== Data to process ==

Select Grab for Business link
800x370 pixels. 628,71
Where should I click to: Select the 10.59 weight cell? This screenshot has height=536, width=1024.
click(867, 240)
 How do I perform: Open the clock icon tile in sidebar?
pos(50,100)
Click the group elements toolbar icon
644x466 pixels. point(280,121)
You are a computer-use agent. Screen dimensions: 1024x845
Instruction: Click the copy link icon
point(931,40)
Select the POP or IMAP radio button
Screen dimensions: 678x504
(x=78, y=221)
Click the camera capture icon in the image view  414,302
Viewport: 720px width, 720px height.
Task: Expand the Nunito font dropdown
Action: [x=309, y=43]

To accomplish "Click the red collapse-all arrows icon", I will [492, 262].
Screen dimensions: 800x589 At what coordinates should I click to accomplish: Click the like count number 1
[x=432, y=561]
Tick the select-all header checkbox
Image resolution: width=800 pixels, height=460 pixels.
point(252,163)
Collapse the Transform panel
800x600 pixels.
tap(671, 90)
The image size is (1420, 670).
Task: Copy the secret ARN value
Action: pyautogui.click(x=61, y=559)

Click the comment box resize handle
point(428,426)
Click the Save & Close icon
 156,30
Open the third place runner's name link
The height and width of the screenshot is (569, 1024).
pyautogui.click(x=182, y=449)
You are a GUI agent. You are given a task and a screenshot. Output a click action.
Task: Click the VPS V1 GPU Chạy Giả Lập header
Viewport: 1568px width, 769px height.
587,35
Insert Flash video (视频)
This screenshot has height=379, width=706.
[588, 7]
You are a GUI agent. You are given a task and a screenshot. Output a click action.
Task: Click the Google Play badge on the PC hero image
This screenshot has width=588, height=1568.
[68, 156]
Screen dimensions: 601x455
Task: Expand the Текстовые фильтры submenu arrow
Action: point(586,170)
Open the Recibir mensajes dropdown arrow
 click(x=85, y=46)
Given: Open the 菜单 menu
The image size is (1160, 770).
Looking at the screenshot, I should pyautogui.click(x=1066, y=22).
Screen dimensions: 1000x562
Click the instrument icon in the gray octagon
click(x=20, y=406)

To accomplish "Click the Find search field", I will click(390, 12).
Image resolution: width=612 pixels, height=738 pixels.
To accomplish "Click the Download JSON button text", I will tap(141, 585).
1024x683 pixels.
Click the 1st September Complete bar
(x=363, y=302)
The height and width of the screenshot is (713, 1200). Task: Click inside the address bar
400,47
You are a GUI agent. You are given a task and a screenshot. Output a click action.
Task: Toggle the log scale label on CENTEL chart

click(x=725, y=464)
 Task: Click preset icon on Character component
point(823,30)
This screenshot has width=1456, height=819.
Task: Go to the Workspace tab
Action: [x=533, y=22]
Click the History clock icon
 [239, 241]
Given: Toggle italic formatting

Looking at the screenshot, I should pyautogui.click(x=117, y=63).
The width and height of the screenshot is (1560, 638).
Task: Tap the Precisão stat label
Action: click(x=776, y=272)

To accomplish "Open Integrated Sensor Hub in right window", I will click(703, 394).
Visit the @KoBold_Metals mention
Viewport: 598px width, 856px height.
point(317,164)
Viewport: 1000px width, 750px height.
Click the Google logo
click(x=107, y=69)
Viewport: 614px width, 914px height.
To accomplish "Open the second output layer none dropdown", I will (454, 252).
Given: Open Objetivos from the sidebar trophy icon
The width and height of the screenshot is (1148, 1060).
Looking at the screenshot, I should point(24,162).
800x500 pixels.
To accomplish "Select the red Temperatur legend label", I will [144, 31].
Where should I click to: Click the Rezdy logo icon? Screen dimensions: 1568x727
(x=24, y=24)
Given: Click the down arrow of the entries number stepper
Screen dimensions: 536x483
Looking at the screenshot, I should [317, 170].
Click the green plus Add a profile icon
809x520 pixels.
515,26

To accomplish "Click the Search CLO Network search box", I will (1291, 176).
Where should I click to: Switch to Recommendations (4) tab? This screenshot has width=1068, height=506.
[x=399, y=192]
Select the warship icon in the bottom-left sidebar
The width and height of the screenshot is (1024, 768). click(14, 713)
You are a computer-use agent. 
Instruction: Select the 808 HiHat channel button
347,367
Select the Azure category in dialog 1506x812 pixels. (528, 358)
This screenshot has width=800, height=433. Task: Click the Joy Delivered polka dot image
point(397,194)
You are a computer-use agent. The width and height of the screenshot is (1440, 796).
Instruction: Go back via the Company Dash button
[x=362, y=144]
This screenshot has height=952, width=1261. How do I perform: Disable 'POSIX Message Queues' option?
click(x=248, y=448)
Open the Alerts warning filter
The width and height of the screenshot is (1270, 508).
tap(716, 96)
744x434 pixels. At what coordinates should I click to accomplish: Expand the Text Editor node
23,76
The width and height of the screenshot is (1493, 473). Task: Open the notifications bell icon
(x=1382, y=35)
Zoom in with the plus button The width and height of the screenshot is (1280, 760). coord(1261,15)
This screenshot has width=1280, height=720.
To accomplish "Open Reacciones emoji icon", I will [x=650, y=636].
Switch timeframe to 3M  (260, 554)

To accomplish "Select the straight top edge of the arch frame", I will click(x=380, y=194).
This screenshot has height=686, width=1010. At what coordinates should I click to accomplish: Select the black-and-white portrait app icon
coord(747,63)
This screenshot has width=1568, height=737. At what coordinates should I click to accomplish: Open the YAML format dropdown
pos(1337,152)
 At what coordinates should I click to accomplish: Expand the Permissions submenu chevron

===

Brief>
Every record above must be printed again exactly.

Output>
Select Grab for Business link
800x370 pixels. 628,71
Where should I click to: Select the 10.59 weight cell? This screenshot has height=536, width=1024.
click(867, 240)
 How do I perform: Open the clock icon tile in sidebar?
pos(50,100)
Click the group elements toolbar icon
644x466 pixels. point(280,121)
You are a computer-use agent. Screen dimensions: 1024x845
Instruction: Click the copy link icon
point(931,40)
Select the POP or IMAP radio button
Screen dimensions: 678x504
(x=78, y=221)
Click the camera capture icon in the image view  414,302
Viewport: 720px width, 720px height.
Task: Expand the Nunito font dropdown
Action: [x=309, y=43]

To accomplish "Click the red collapse-all arrows icon", I will [492, 262].
Screen dimensions: 800x589 At what coordinates should I click to accomplish: Click the like count number 1
[x=432, y=561]
Tick the select-all header checkbox
Image resolution: width=800 pixels, height=460 pixels.
point(252,163)
Collapse the Transform panel
800x600 pixels.
tap(671, 90)
The image size is (1420, 670).
Task: Copy the secret ARN value
Action: pyautogui.click(x=61, y=559)

Click the comment box resize handle
point(428,426)
Click the Save & Close icon
 156,30
Open the third place runner's name link
The height and width of the screenshot is (569, 1024).
pyautogui.click(x=182, y=449)
You are a GUI agent. You are given a task and a screenshot. Output a click action.
Task: Click the VPS V1 GPU Chạy Giả Lập header
Viewport: 1568px width, 769px height.
587,35
Insert Flash video (视频)
This screenshot has height=379, width=706.
[588, 7]
You are a GUI agent. You are given a task and a screenshot. Output a click action.
Task: Click the Google Play badge on the PC hero image
This screenshot has width=588, height=1568.
[68, 156]
Screen dimensions: 601x455
Task: Expand the Текстовые фильтры submenu arrow
Action: point(586,170)
Open the Recibir mensajes dropdown arrow
 click(x=85, y=46)
Given: Open the 菜单 menu
The image size is (1160, 770).
Looking at the screenshot, I should pyautogui.click(x=1066, y=22).
Screen dimensions: 1000x562
Click the instrument icon in the gray octagon
click(x=20, y=406)

To accomplish "Click the Find search field", I will click(390, 12).
Image resolution: width=612 pixels, height=738 pixels.
To accomplish "Click the Download JSON button text", I will tap(141, 585).
1024x683 pixels.
Click the 1st September Complete bar
(x=363, y=302)
The height and width of the screenshot is (713, 1200). Task: Click inside the address bar
400,47
You are a GUI agent. You are given a task and a screenshot. Output a click action.
Task: Toggle the log scale label on CENTEL chart

click(x=725, y=464)
 Task: Click preset icon on Character component
point(823,30)
This screenshot has width=1456, height=819.
Task: Go to the Workspace tab
Action: [x=533, y=22]
Click the History clock icon
 [239, 241]
Given: Toggle italic formatting

Looking at the screenshot, I should pyautogui.click(x=117, y=63).
The width and height of the screenshot is (1560, 638).
Task: Tap the Precisão stat label
Action: click(x=776, y=272)

To accomplish "Open Integrated Sensor Hub in right window", I will click(703, 394).
Visit the @KoBold_Metals mention
Viewport: 598px width, 856px height.
point(317,164)
Viewport: 1000px width, 750px height.
Click the Google logo
click(x=107, y=69)
Viewport: 614px width, 914px height.
To accomplish "Open the second output layer none dropdown", I will (454, 252).
Given: Open Objetivos from the sidebar trophy icon
The width and height of the screenshot is (1148, 1060).
Looking at the screenshot, I should point(24,162).
800x500 pixels.
To accomplish "Select the red Temperatur legend label", I will [144, 31].
Where should I click to: Click the Rezdy logo icon? Screen dimensions: 1568x727
(x=24, y=24)
Given: Click the down arrow of the entries number stepper
Screen dimensions: 536x483
Looking at the screenshot, I should [317, 170].
Click the green plus Add a profile icon
809x520 pixels.
515,26

To accomplish "Click the Search CLO Network search box", I will (1291, 176).
Where should I click to: Switch to Recommendations (4) tab? This screenshot has width=1068, height=506.
[x=399, y=192]
Select the warship icon in the bottom-left sidebar
The width and height of the screenshot is (1024, 768). click(14, 713)
You are a computer-use agent. 
Instruction: Select the 808 HiHat channel button
347,367
Select the Azure category in dialog 1506x812 pixels. (528, 358)
This screenshot has width=800, height=433. Task: Click the Joy Delivered polka dot image
point(397,194)
You are a computer-use agent. The width and height of the screenshot is (1440, 796).
Instruction: Go back via the Company Dash button
[x=362, y=144]
This screenshot has height=952, width=1261. How do I perform: Disable 'POSIX Message Queues' option?
click(x=248, y=448)
Open the Alerts warning filter
The width and height of the screenshot is (1270, 508).
tap(716, 96)
744x434 pixels. At what coordinates should I click to accomplish: Expand the Text Editor node
23,76
The width and height of the screenshot is (1493, 473). Task: Open the notifications bell icon
(x=1382, y=35)
Zoom in with the plus button The width and height of the screenshot is (1280, 760). coord(1261,15)
This screenshot has width=1280, height=720.
To accomplish "Open Reacciones emoji icon", I will [x=650, y=636].
Switch timeframe to 3M  (260, 554)

To accomplish "Select the straight top edge of the arch frame", I will click(x=380, y=194).
This screenshot has height=686, width=1010. At what coordinates should I click to accomplish: Select the black-and-white portrait app icon
coord(747,63)
This screenshot has width=1568, height=737. At what coordinates should I click to accomplish: Open the YAML format dropdown
pos(1337,152)
 At what coordinates should I click to accomplish: Expand the Permissions submenu chevron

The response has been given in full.